■ Task brief
Output verbatim the lines beginning at the one that contains "Click Add Item Image camera icon" and ending at the last line of the material, inclusive of both.

■ Exercise materials
###
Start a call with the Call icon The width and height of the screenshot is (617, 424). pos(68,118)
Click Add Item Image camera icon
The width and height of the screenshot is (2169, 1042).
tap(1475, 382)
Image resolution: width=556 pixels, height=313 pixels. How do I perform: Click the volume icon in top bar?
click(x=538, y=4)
###
■ Written answer
Click Add Item Image camera icon
The width and height of the screenshot is (2169, 1042).
tap(1475, 382)
Image resolution: width=556 pixels, height=313 pixels. How do I perform: Click the volume icon in top bar?
click(x=538, y=4)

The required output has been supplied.